La obediencia por amor

Por Héctor de los Ríos el Sáb, 20/05/2017 - 2:55pm
Edicion
317

P. Héctor De los Ríos L.

Vida nueva

6° domingo de Pascua - A

Hechos 8,1-7: «Les imponían las manos y recibían el Espíritu Santo»

Salmo 66(65): «Que se postre ante ti la tierra entera»

1Pedro 3,15-18: «Murió en la carne, pero volvió a la vida por el Espíritu»

San Juan 14,15-21: «Yo le pediré al Padre que os dé otro Defensor»

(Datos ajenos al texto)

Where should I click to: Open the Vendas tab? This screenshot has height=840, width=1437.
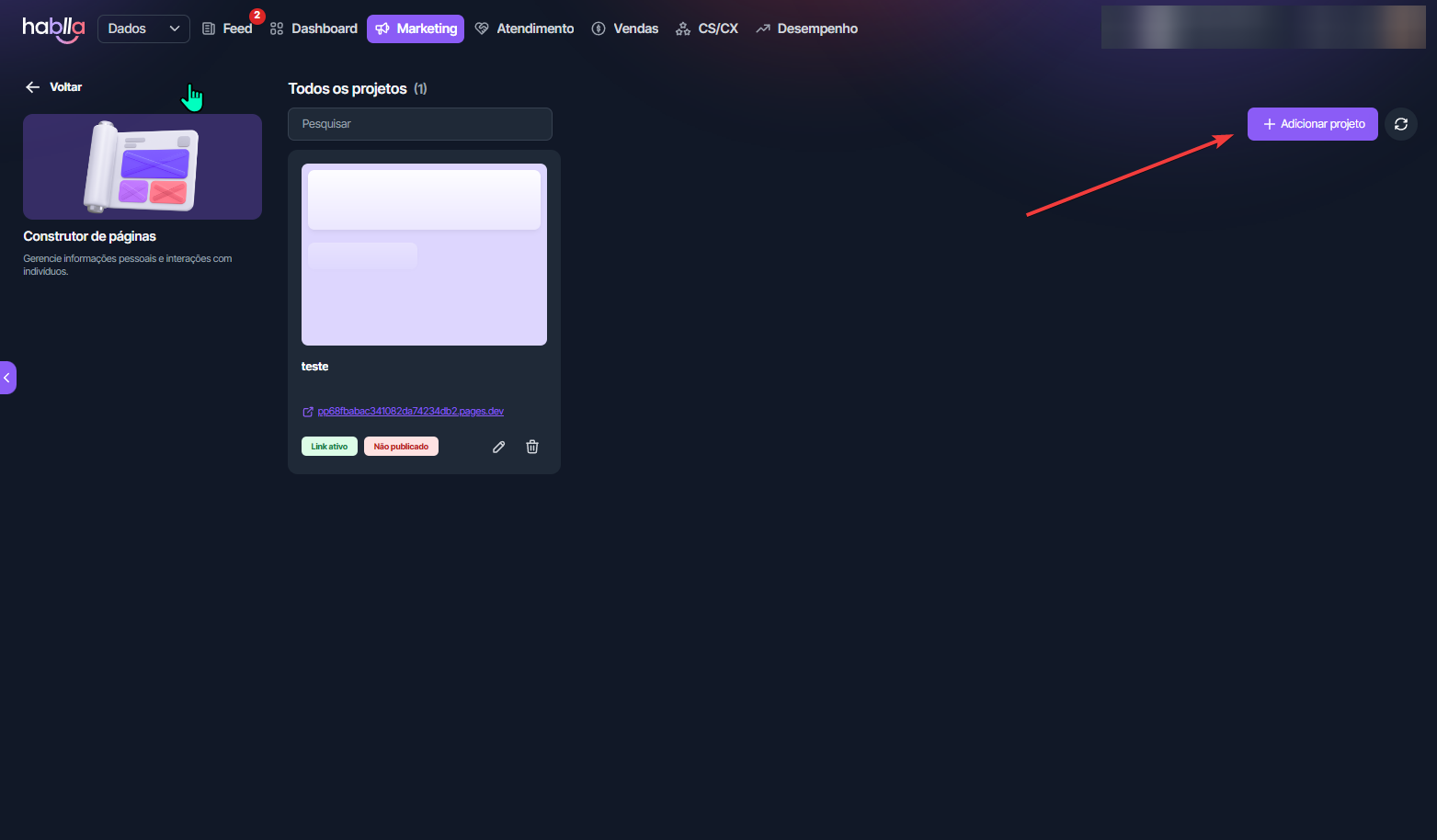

El don supremo de la Pascua es el Espíritu Santo. De ello trata liturgia de hoy. En esta lectura se nos habla de la evangelización del pueblo de Samaria, y de cómo era importante para la Iglesia que a su debido tiempo recibieran el Espíritu Santo. «Les impusieron las manos y recibieron el Espíritu Santo». Podemos ver aquí el origen del sacramento de la Confirmación.

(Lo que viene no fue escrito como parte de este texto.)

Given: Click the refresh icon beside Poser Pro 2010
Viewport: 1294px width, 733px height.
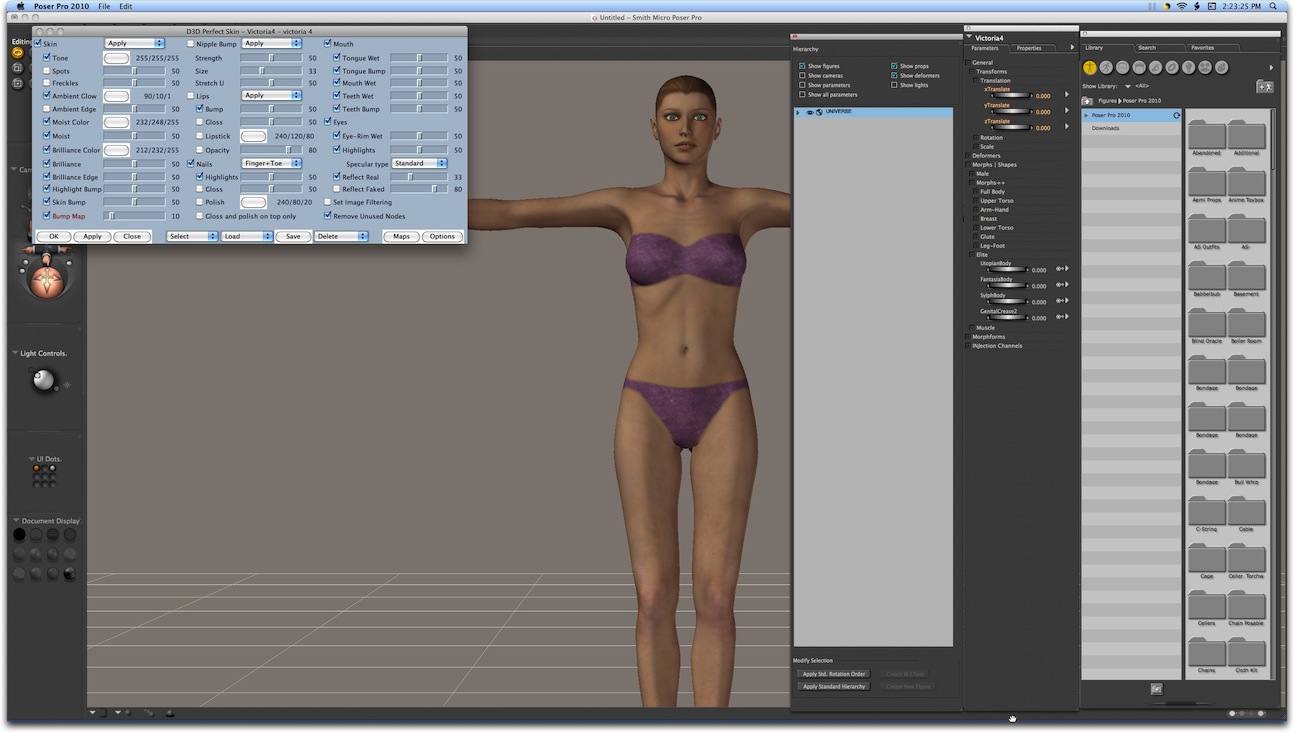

En este texto S. Pedro nos advierte que debemos estar siempre listos para dar cuenta de nuestra esperanza. Por supuesto que la razón de nuestra esperanza cristiana es Jesucristo, pero debemos ir más allá: es Jesucristo viviendo en nosotros por su Espíritu Santo, siempre actuando para mantener y aumentar nuestra esperanza.

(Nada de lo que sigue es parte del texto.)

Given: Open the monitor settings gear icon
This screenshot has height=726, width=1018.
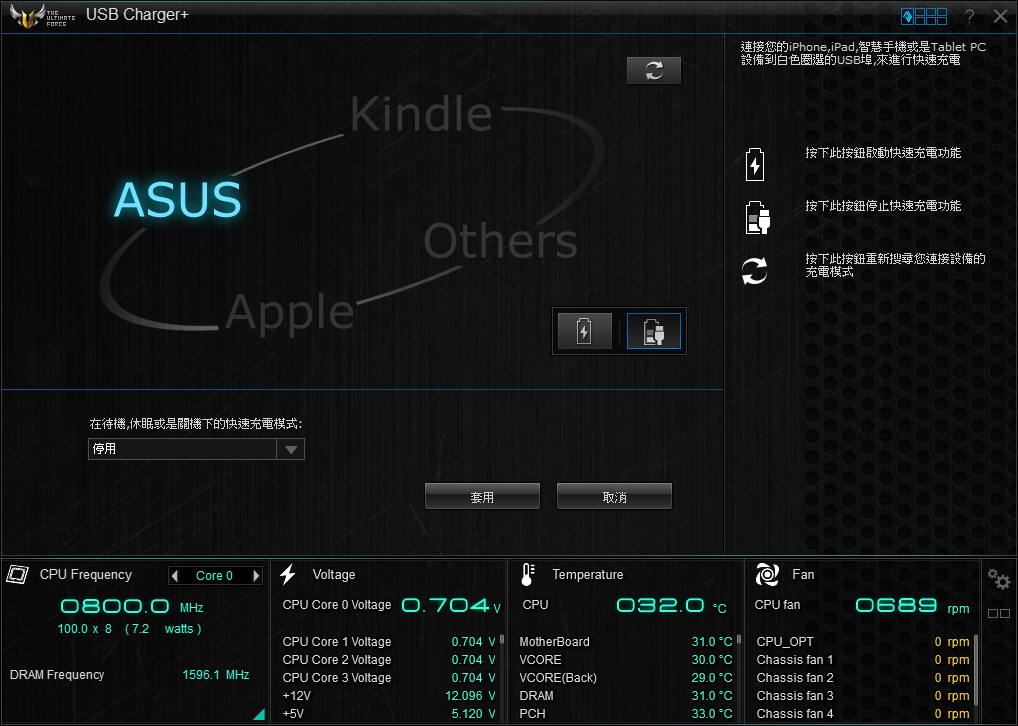Looking at the screenshot, I should [x=998, y=579].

El Evangelio trata de la promesa del Espíritu Santo hecha por Jesús a sus discípulos, como la manera de quedarse con ellos después de la ascensión. Algunos puntos importantes sobre esta promesa:

a) para recibir el don del Espíritu Santo con efectividad debemos amar a Jesús; amar a Jesús no es un sentimiento, sino es cumplir sus mandamientos, actuando de acuerdo a su modelo. Cuando hacemos esto, el Espíritu de Dios crece en nosotros.

b) recibir el Espíritu Santo y llevar una vida de acuerdo con el Espíritu es tan importante, que Jesús resucitado retiró su presencia física y volvió al Padre, para podernos enviar su Espíritu.

c) el Espíritu Santo es la presencia de Dios en nosotros. Es Jesús trabajándonos y salvándonos «a distancia»; es «el dedo de Dios» que transforma el mundo y promueve el Reino.

d) por lo tanto el Espíritu Santo es idéntico al Espíritu de Jesús, que es el Espíritu que hemos recibido. No hay varios "espíritus santos": uno en la Trinidad, otro en Jesús, otro en nosotros, sino un único Espíritu Santo que compartimos con Jesús.

Algunas preguntas para pensar durante la semana

1. ¿Pienso suficientemente que Dios vive en mí por el Espíritu Santo?

2. De acuerdo con las enseñanzas de este domingo, ¿qué significa realmente tener devoción al Espíritu Santo?